══ TEXT FOR ANALYSIS ══

Know Your Facts:
Number Of Home Health Episodes Rise After 3-Year Decline
Published on Fri Mar 24, 2017
Profit margin jumps 44% in single year.
Indicators including the number of home health agencies, the number of visits, and the average number of episodes per user all fell in 2015, but the Medicare Payment Advisory Commission still thinks agencies are substantially overpaid by Medicare.
Take a look at the 2015 HHA data MedPAC cites in its annual report to Congress:
- The number of home health agencies fell nearly 1 percent from 2014 to 12,346.
- The number of home health visits fell very slightly to 115.1 million.
- The average number of visits per user fell by one visit to 33.
- The average number of episodes per user fell 0.6 percent.
- The number of episodes overall increased 0.3 percent to about 17,000 episodes, reversing a three year decline.
- The number of home health users increased 1 percent to 3.5 million.
- Medicare home health spending grew 2.3 percent to $18.1 billion.

═══
══ STUDY MATERIAL ══

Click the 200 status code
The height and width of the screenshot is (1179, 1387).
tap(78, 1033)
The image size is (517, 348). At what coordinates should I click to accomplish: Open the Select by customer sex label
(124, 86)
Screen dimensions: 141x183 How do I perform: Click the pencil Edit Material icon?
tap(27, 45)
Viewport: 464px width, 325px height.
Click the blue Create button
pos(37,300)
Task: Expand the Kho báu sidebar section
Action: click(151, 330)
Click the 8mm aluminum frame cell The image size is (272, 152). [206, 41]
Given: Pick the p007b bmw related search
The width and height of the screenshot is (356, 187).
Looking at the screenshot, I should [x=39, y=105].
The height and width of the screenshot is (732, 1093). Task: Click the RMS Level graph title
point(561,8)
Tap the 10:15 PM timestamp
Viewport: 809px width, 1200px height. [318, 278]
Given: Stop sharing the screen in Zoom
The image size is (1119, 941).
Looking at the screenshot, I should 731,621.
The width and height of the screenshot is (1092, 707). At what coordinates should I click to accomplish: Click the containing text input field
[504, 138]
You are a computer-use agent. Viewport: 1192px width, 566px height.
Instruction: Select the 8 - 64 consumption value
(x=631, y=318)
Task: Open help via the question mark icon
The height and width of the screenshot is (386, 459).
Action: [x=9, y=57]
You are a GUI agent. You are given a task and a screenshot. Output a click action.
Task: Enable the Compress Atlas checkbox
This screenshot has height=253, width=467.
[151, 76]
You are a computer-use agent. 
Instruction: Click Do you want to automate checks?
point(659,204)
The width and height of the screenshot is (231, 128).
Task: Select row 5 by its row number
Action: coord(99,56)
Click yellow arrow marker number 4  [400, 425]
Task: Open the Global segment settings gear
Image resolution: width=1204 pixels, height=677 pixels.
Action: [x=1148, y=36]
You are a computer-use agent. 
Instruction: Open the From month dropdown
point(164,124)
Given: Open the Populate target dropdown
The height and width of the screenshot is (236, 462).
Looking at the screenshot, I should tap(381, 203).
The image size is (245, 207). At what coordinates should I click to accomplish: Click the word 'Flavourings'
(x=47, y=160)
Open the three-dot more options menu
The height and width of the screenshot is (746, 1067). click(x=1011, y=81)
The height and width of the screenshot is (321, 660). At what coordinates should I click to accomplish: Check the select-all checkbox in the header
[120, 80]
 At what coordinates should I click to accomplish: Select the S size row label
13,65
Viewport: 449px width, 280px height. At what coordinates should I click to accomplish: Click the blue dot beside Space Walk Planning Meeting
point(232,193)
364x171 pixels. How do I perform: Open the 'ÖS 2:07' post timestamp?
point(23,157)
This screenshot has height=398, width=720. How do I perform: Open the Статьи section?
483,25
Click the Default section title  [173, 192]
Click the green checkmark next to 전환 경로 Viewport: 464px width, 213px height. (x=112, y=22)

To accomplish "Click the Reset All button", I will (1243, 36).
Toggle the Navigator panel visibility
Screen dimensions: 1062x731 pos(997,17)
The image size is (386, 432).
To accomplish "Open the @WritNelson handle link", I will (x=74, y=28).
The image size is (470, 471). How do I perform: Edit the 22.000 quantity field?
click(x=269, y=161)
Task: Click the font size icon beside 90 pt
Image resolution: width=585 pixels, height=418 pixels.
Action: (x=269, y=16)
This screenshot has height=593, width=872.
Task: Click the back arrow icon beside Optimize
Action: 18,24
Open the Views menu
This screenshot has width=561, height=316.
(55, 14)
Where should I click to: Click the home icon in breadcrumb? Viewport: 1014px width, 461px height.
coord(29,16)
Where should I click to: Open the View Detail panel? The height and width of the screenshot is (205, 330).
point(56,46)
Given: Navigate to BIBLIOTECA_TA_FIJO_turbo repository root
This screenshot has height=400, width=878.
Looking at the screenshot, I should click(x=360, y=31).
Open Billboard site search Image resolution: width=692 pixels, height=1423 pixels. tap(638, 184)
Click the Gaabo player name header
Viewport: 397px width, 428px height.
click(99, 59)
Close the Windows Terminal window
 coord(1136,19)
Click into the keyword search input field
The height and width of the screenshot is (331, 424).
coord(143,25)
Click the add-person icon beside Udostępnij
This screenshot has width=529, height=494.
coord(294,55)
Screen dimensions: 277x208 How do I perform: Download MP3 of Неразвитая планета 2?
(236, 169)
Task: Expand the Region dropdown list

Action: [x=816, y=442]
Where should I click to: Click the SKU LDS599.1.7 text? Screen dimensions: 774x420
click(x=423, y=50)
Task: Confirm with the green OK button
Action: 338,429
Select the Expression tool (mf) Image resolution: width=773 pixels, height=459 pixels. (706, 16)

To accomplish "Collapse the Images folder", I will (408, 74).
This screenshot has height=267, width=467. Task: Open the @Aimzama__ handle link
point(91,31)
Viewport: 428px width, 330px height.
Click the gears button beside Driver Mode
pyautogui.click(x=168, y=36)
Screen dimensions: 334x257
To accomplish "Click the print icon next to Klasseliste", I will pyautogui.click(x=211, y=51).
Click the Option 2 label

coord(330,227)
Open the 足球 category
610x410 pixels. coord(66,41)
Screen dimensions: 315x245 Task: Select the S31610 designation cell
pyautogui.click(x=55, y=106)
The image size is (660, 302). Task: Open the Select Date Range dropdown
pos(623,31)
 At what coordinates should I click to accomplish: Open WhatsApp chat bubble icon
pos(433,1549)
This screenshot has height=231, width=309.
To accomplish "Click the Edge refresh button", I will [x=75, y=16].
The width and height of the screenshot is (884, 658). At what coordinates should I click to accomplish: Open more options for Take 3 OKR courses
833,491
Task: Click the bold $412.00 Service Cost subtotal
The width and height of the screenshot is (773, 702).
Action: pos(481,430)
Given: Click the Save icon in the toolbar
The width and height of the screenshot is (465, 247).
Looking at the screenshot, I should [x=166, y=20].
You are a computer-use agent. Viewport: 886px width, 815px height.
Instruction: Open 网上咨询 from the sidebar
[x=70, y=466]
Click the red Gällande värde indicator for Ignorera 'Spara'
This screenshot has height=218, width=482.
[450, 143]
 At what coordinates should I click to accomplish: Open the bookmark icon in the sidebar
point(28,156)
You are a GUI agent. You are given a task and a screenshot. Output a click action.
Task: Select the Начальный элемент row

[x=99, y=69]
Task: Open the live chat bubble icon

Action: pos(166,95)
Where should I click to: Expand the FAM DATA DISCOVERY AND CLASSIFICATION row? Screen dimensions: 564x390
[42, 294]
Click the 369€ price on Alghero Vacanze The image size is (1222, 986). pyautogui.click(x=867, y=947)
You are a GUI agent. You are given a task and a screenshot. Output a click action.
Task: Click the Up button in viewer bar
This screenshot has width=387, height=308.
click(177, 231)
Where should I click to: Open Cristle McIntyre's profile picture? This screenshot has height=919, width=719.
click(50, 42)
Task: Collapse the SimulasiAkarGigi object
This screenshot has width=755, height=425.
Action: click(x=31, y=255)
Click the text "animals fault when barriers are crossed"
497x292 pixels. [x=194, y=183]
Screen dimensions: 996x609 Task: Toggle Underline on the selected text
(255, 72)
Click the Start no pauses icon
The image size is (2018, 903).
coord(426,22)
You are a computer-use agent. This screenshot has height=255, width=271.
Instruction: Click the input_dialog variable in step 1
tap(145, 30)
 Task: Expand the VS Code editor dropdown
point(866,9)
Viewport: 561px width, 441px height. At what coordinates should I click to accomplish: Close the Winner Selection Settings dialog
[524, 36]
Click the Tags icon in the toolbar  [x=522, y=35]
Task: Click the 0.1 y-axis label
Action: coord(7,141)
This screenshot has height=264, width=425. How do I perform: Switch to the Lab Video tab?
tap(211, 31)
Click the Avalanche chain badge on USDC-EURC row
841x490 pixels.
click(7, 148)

═══

→ **EXERCISE**
Reproduce the full home health episodes article word for word. None of the data is used here.

→ **SOLUTION**
Know Your Facts:
Number Of Home Health Episodes Rise After 3-Year Decline
Published on Fri Mar 24, 2017
Profit margin jumps 44% in single year.
Indicators including the number of home health agencies, the number of visits, and the average number of episodes per user all fell in 2015, but the Medicare Payment Advisory Commission still thinks agencies are substantially overpaid by Medicare.
Take a look at the 2015 HHA data MedPAC cites in its annual report to Congress:
- The number of home health agencies fell nearly 1 percent from 2014 to 12,346.
- The number of home health visits fell very slightly to 115.1 million.
- The average number of visits per user fell by one visit to 33.
- The average number of episodes per user fell 0.6 percent.
- The number of episodes overall increased 0.3 percent to about 17,000 episodes, reversing a three year decline.
- The number of home health users increased 1 percent to 3.5 million.
- Medicare home health spending grew 2.3 percent to $18.1 billion.